La fin d'une polémique sur les nouvelles centrales à charbon
Depuis plusieurs mois, les associations du Réseau Action Climat multipliaient les initiatives afin d'inciter François Hollande à mettre fin au projet d'Engie de construire une gigantesque centrale à charbon en Turquie. La centrale d'Ada Yumurtalik devrait avoir une puissance de 1 320 megawatts, soit autant qu'une centrale nucléaire. Alors que la Cop 21 se rapproche, Ségolène Royal laisse entendre que le groupe aurait renoncé à ce projet.
Ségolène Royal : « Il faut préparer l'après charbon »
Invitée ce matin sur RMC, la ministre de l'Écologie, du Développement durable et de l'Énergie a souligné que cette décision était cohérente avec le discours qu'a l'Etat en matière d'environnement : « Il faut être logique, on ne peut pas déplorer d’un côté les effets catastrophiques du dérèglement climatique et de l’autre continuer à investir dans les énergies fossiles ». Joignant ainsi le geste à la parole, la ministre a ajouté : « Le réchauffement climatique vient de l’utilisation des énergies fossiles - dont le charbon et le pétrole - il faut donc préparer l’après-charbon et l’après-pétrole. Les entreprises françaises vont donc retirer leurs investissements dans le charbon et Engie s’y est engagé ».
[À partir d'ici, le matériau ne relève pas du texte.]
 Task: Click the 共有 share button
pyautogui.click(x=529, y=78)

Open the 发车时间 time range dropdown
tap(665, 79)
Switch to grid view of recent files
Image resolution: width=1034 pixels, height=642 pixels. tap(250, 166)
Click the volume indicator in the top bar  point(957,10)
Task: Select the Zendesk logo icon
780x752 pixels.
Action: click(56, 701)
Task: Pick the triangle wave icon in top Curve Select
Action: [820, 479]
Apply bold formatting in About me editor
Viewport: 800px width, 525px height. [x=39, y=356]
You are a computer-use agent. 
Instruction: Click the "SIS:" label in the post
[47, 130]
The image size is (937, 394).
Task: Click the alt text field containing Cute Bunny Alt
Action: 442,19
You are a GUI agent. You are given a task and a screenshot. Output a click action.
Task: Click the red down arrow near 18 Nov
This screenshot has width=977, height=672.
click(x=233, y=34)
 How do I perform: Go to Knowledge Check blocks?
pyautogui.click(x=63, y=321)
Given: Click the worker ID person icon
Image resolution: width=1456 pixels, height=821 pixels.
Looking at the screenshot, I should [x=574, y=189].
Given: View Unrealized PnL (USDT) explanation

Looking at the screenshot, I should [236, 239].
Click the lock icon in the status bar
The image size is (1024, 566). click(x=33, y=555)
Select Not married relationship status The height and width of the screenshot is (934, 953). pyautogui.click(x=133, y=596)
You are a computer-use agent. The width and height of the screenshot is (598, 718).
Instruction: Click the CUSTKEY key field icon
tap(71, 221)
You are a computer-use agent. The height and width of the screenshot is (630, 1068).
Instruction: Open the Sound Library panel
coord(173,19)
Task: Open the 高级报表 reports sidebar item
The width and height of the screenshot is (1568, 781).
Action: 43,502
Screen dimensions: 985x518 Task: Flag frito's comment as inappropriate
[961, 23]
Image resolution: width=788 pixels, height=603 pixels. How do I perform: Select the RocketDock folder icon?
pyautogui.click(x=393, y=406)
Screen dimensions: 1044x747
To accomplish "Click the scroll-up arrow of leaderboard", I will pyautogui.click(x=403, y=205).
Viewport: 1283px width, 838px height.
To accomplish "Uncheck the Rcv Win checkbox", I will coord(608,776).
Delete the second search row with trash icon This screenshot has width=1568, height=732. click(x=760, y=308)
Le charbon représente toujours 15% de la production d'électricité d'Engie
Même sans ce projet, Engie n'en aura pas fini avec le charbon. L'entreprise dispose toujours de 30 centrales à charbon en activité à travers le monde qui émettent plus de 80 millions de tonnes de CO2.
Engie affiche cependant un discours résolument vert. Encore récemment, le groupe rappelait que 20% de l'électricité qu'il produit est d'origine renouvelable.